GreedyProblem 1 of 35

Activity Selection Problem

Brute Force
Time: O(2^n)
Space: O(n)
Optimal
Time: O(n log n)
Space: O(1)

Problem Statement

Given n activities with their start and finish times, select the maximum number of activities that can be performed by a single person, assuming that a person can only work on a single activity at a time.

Constraints:

  • 1 ≤ n ≤ 10^5
  • 0 ≤ start[i] < finish[i] ≤ 10^9

Example:

  • Input: start = [1, 3, 0, 5, 8, 5], finish = [2, 4, 6, 7, 9, 9]
  • Output: 4
  • Explanation: Activities 0, 1, 3, and 4 can be selected (indices based on sorted order by finish time).

Example 2:

  • Input: start = [10, 12, 20], finish = [20, 25, 30]
  • Output: 1
  • Explanation: Only one activity can be performed as all overlap.

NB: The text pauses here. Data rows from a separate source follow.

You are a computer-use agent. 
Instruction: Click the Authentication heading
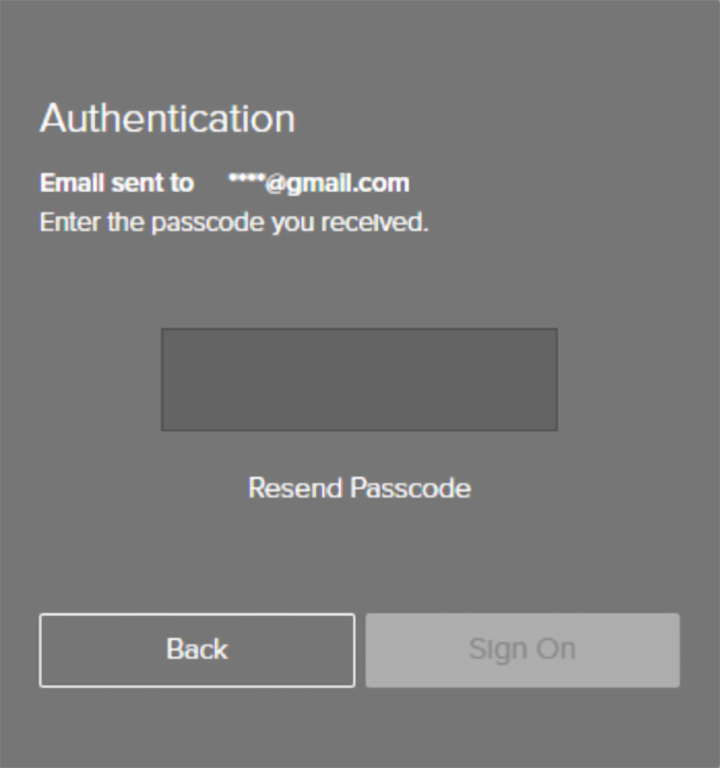click(x=167, y=118)
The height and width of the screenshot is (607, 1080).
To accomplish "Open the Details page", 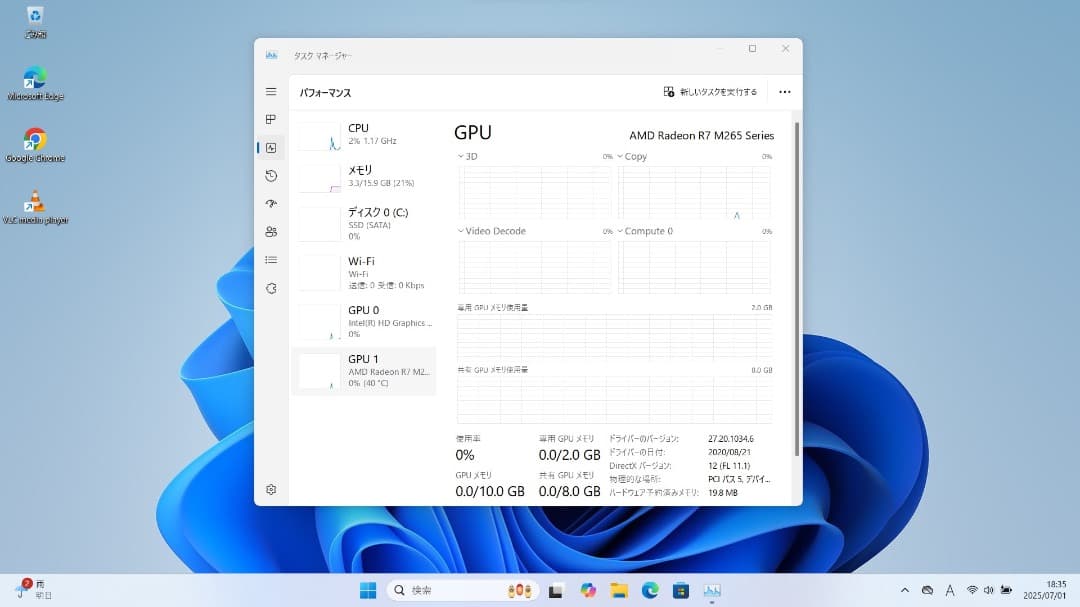I will tap(270, 259).
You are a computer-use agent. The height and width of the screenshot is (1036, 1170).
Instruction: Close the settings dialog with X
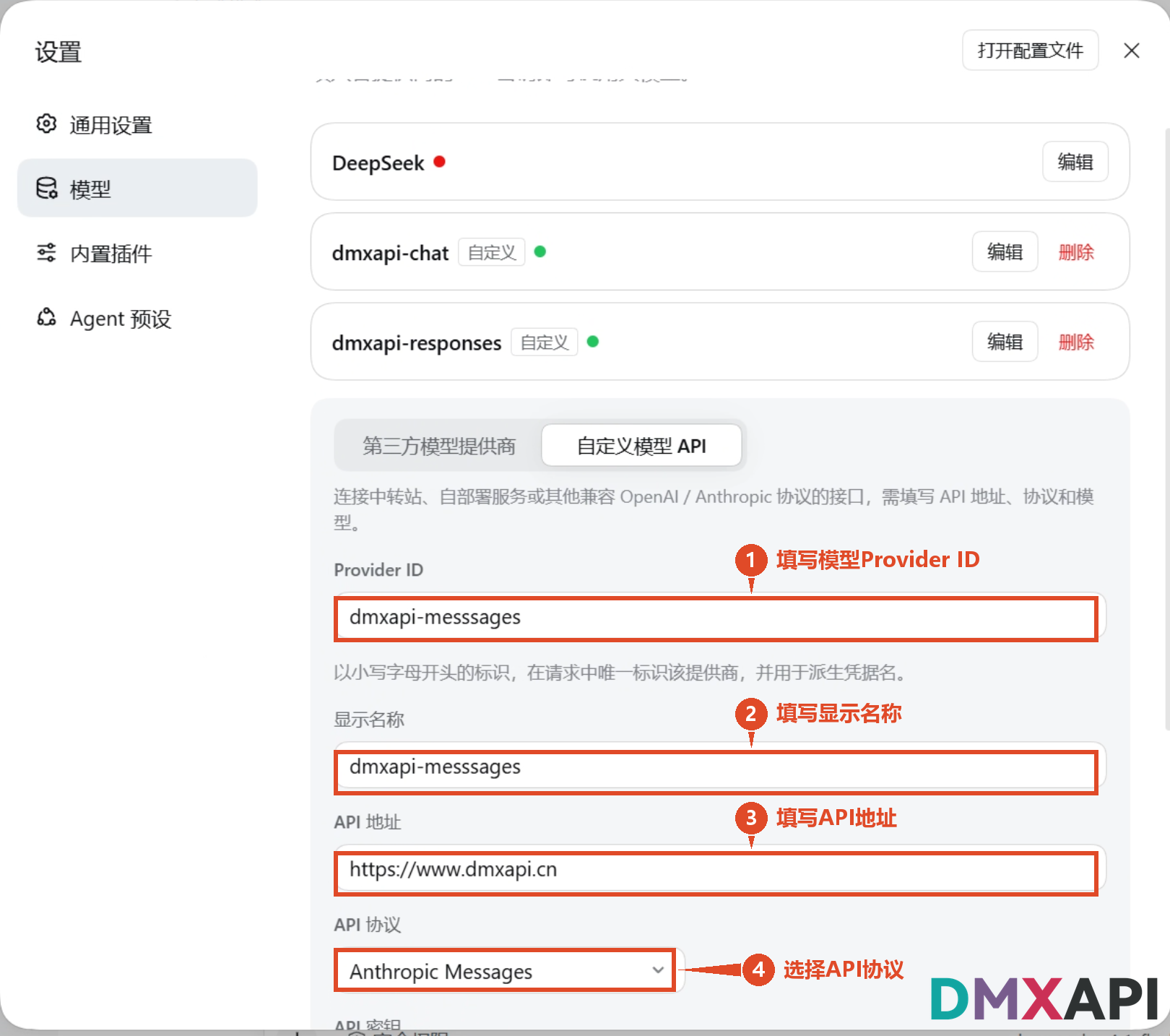point(1132,50)
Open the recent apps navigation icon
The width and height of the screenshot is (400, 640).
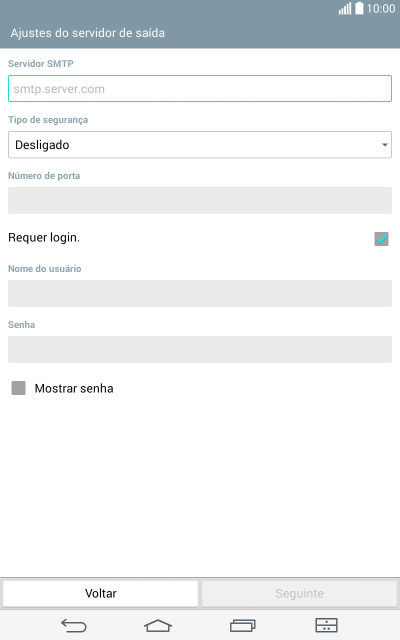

Approach 1: Brute Force (Recursion)

Intuition

Try all possible subsets of activities and find the maximum subset where no two activities overlap.

Algorithm

  1. Generate all possible subsets of activities
  2. For each subset, check if activities are non-overlapping
  3. Track the maximum size of valid subsets
  4. Two activities are compatible if one finishes before the other starts
java
import java.util.*;

public class Solution {
    private int maxCount = 0;
    
    private boolean isCompatible(int[][] activities, List<Integer> subset) {
        for (int i = 0; i < subset.size(); i++) {
            for (int j = i + 1; j < subset.size(); j++) {
                int a = subset.get(i), b = subset.get(j);
                // Check if activities overlap
                if (!(activities[a][1] <= activities[b][0] || 
                      activities[b][1] <= activities[a][0])) {
                    return false;
                }
            }
        }
        return true;
    }
    
    private void solve(int[][] activities, int idx, List<Integer> current) {
        if (idx == activities.length) {
            if (isCompatible(activities, current)) {
                maxCount = Math.max(maxCount, current.size());
            }
            return;
        }
        
        // Include current activity
        current.add(idx);
        solve(activities, idx + 1, current);
        current.remove(current.size() - 1);
        
        // Exclude current activity
        solve(activities, idx + 1, current);
    }
    
    public int activitySelection(int[] start, int[] finish) {
        int n = start.length;
        int[][] activities = new int[n][2];
        for (int i = 0; i < n; i++) {
            activities[i][0] = start[i];
            activities[i][1] = finish[i];
        }
        
        maxCount = 0;
        solve(activities, 0, new ArrayList<>());
        return maxCount;
    }
}

Complexity Analysis

  • Time Complexity: O(2^n) - We generate all possible subsets
  • Space Complexity: O(n) - Recursion stack and current subset storage

Approach 2: Greedy (Sort by Finish Time) - Optimal

Intuition

The greedy choice is to always select the activity that finishes earliest and is compatible with previously selected activities. This leaves maximum room for remaining activities.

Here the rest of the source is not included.